>> START

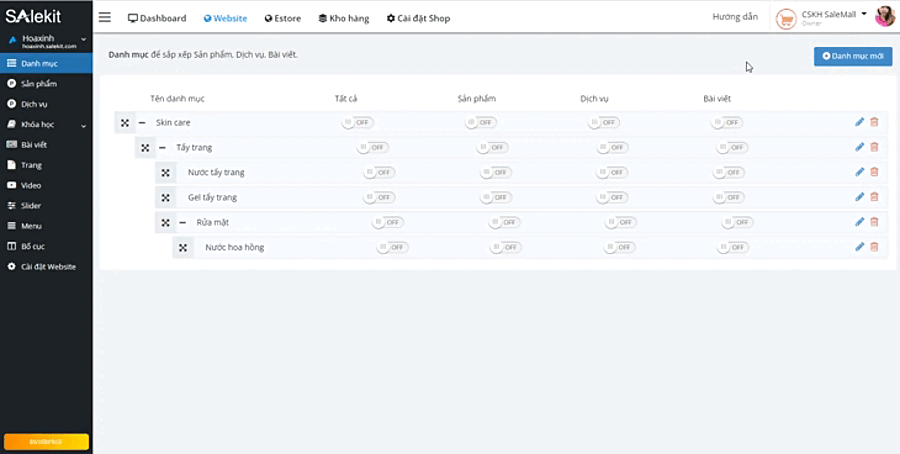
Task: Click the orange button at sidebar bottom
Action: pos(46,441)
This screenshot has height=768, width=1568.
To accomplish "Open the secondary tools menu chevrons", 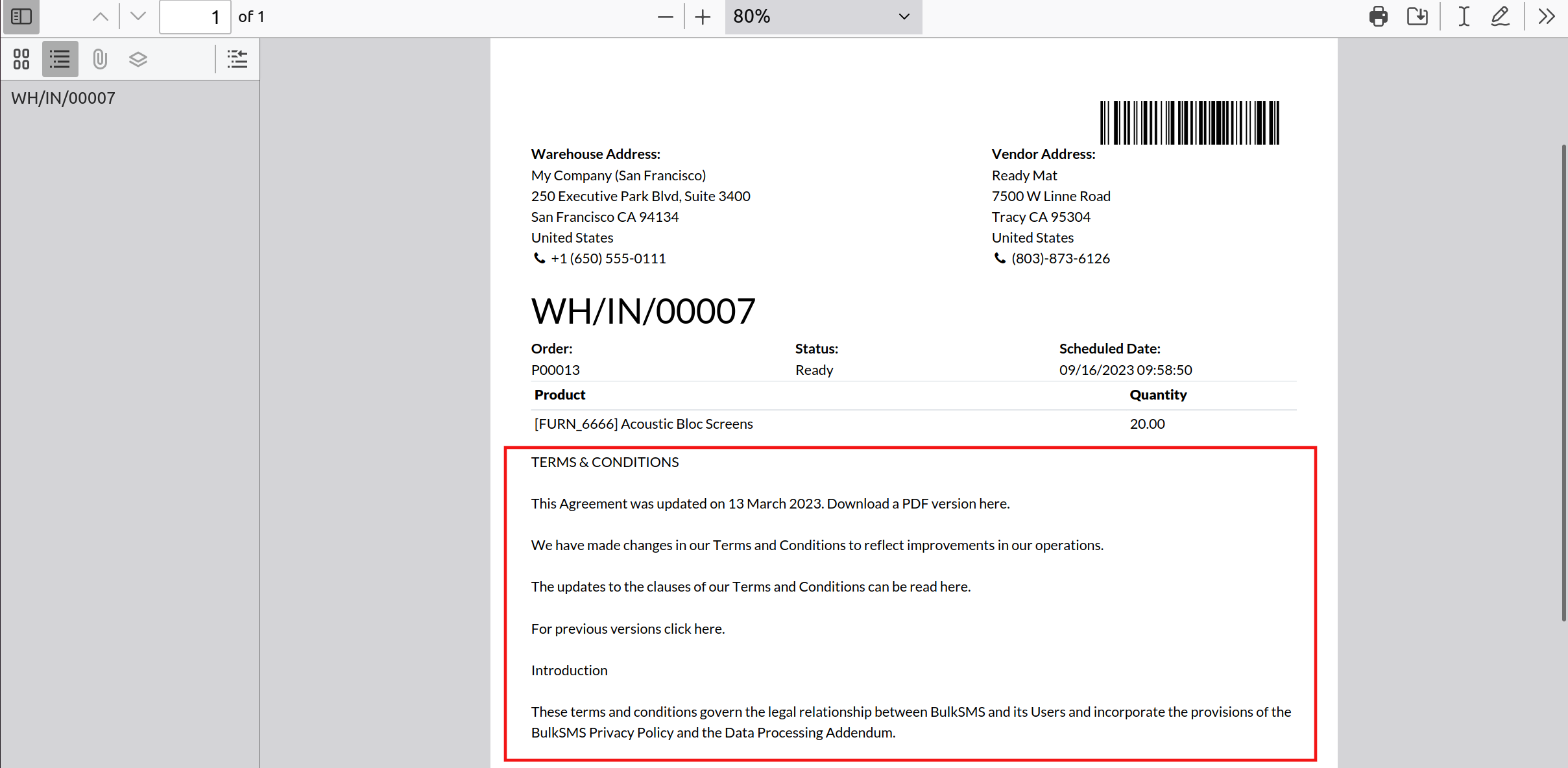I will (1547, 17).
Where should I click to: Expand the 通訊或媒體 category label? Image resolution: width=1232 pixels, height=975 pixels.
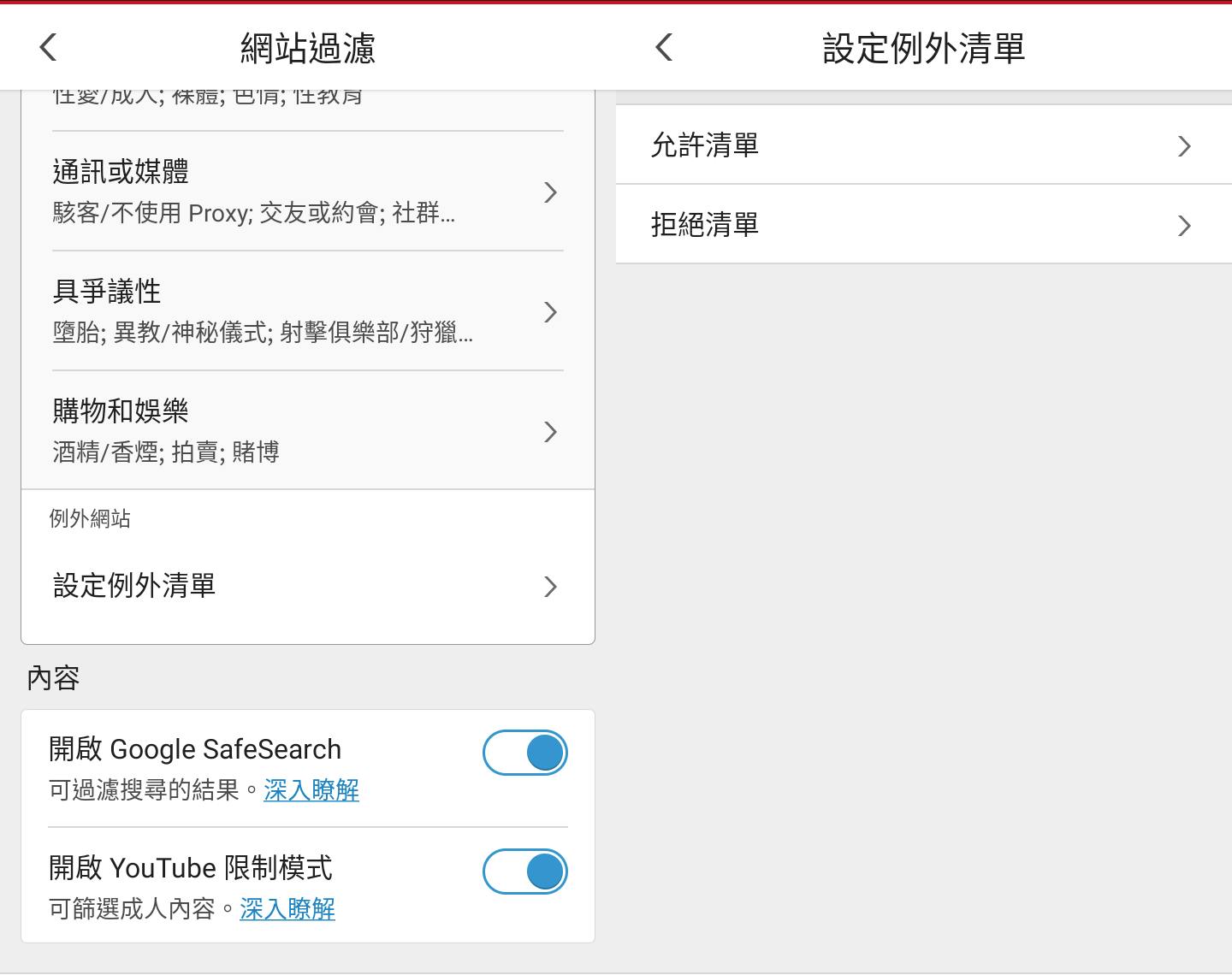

>> END

= Task to complete =
Please find each line in the entries that contains the string "height", matching case exactly, and copy those lines.

= Task solution =
This screenshot has height=768, width=1568.
Where should I click to: Expand the 通訊或媒體 category label? Image resolution: width=1232 pixels, height=975 pixels.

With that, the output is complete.